Jones plays synths, piano, clavinet, beat box, saw and triangle on the album. He also handles the cello arrangement on two tracks. “He’s the wittiest instrumentalist I’ve ever worked with. Undefended, a great collaborator. Resourceful. Experienced. It was a stroke of big luck that lockdown had him out of work and that he was available. He’s fearless and brilliant.”

“Oh Everything” ends with “Portrait of the Artist as a Young Punk,” which drew inspiration from Phoebe Bridgers’ “Moon Song,” though a line from it – “We hate ‘Tears in Heaven,’ but it’s sad his baby died” – made her nervous. Gallup was curious, so she Googled to see if anyone was having a similar reaction and soon discovered that Bridgers called Eric Clapton’s music “mediocre” and also called him out on Twitter for his 1976 racist rant.

“Her audacity and complexity and irreverence made my head spin, and she was totally right about the racist rant.

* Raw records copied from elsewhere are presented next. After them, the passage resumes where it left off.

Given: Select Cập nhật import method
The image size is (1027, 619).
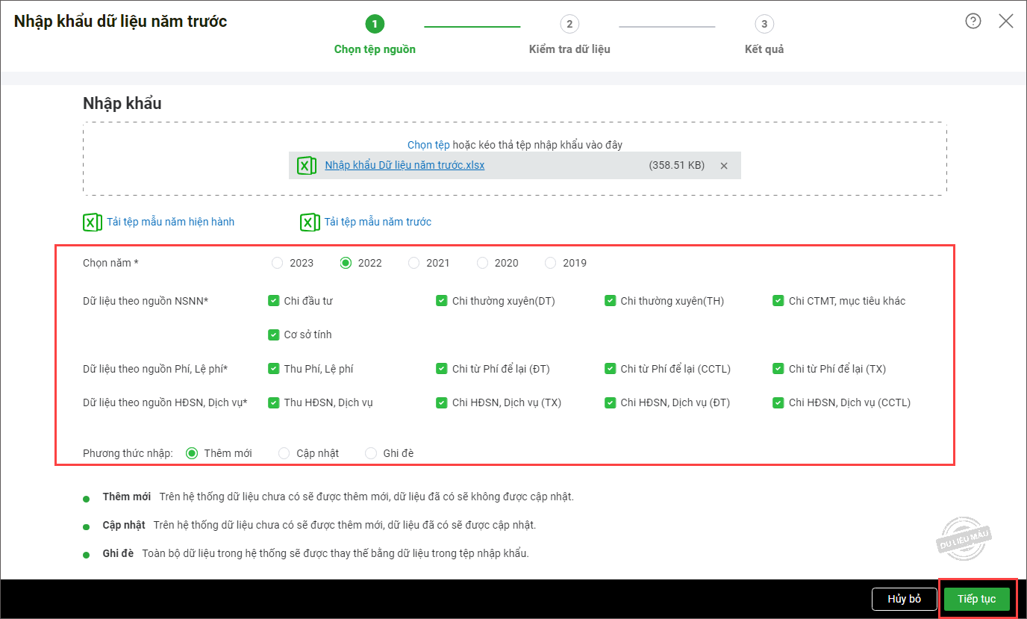Looking at the screenshot, I should pyautogui.click(x=284, y=453).
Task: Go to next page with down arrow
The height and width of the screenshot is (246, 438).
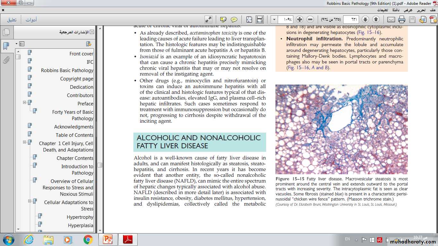Action: pos(365,20)
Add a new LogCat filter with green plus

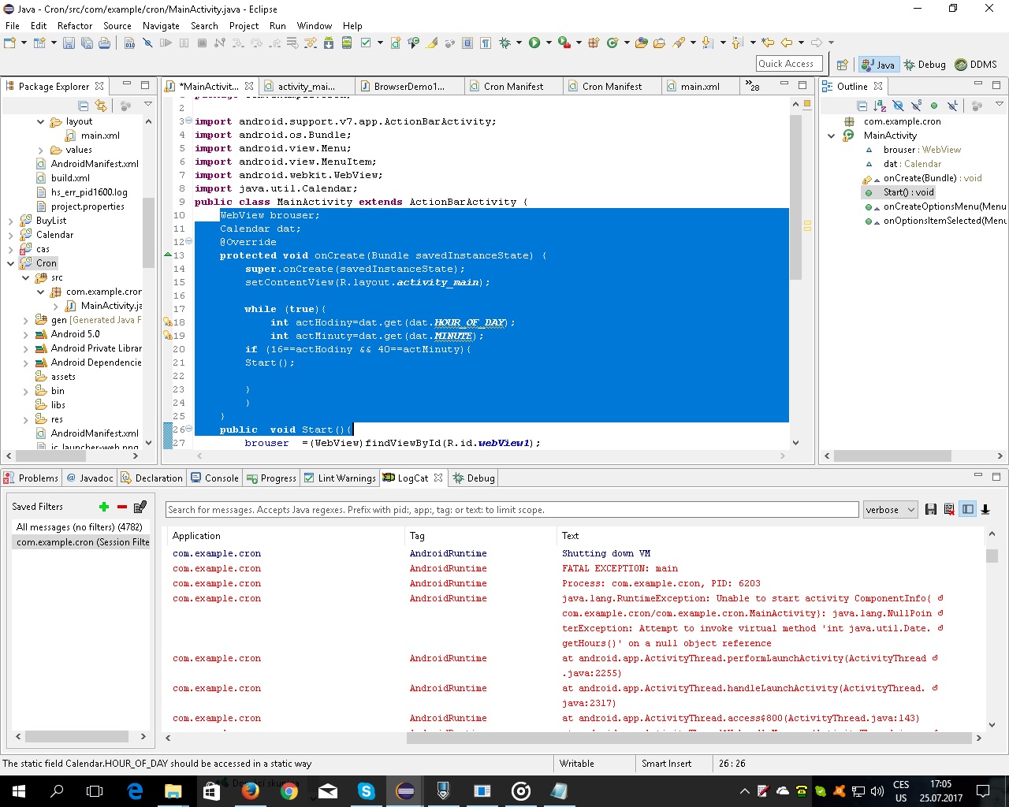pyautogui.click(x=103, y=507)
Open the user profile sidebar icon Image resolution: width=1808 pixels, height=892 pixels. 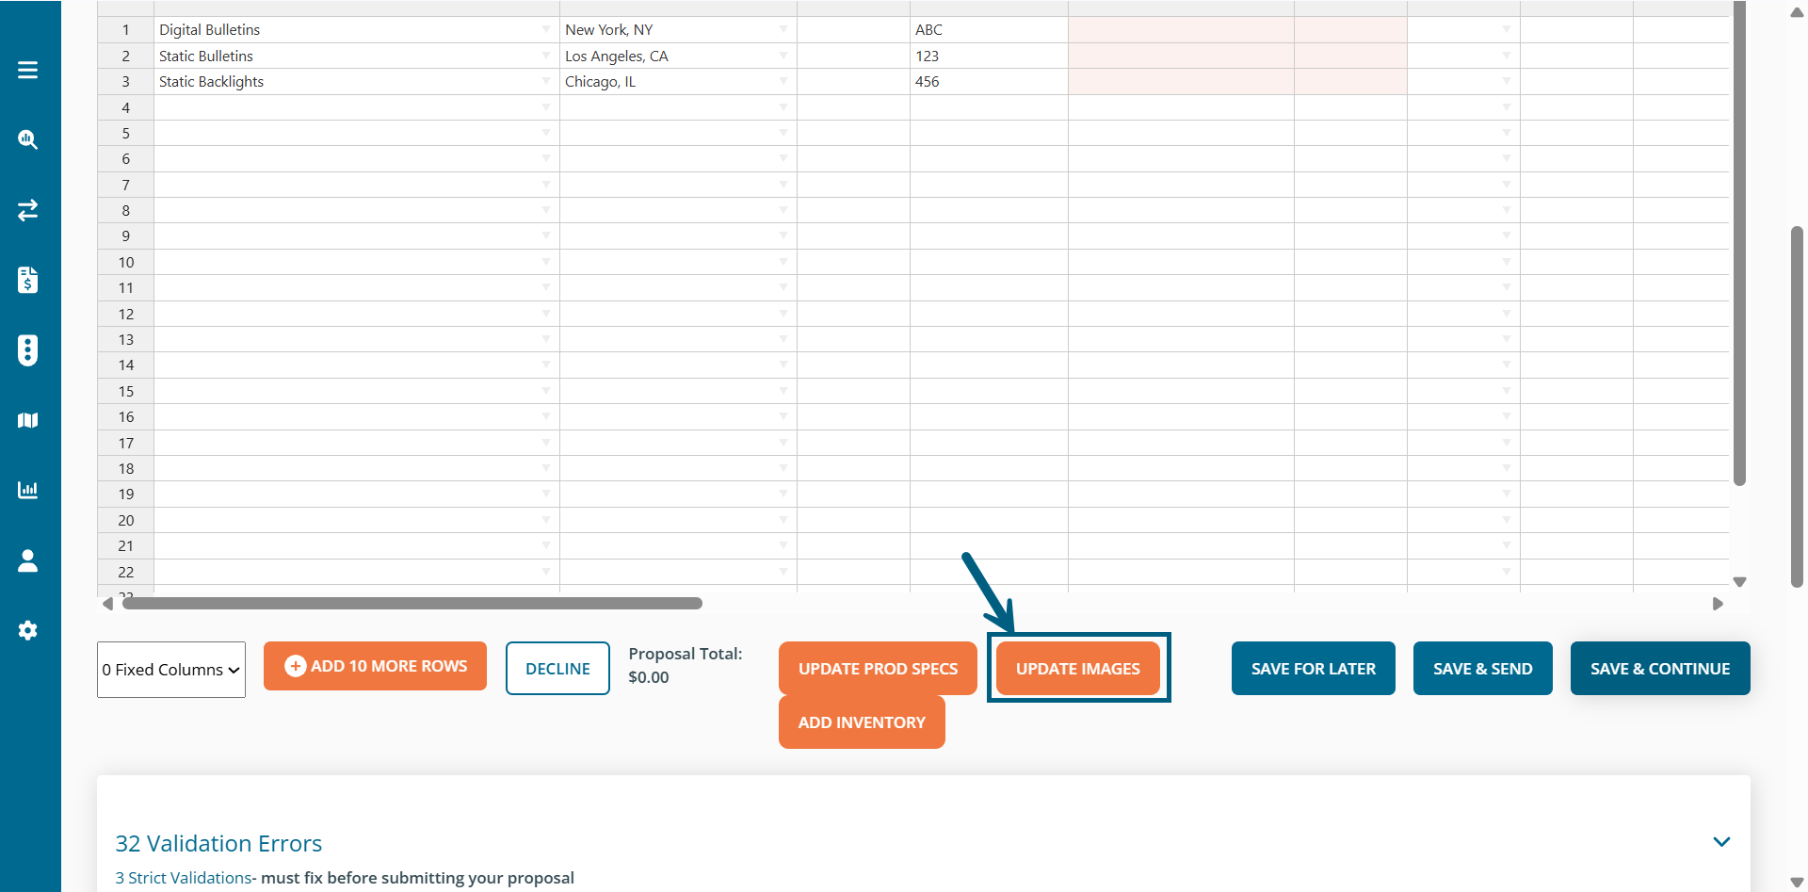point(27,560)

So I bit, as in wrote ‘Portrait’ thinking about parallels between her and young Clapton as high profile artists with a platform and a gift for provocation.”

Here are a few lines from Gallup’s song: “Which is the story and which is the truth?/Where do you stop? Where does the big machine start?/Legend gives you one more year of radioactive youth/Blame the artist if you must, but trust the art, trust the art.”

“Oh Everything” will be available soon at Bull Moose locations. It’s available digitally now through Amazon and iTunes, and you’ll find it on streaming platforms. Head to anniegallup.com to see all of her releases.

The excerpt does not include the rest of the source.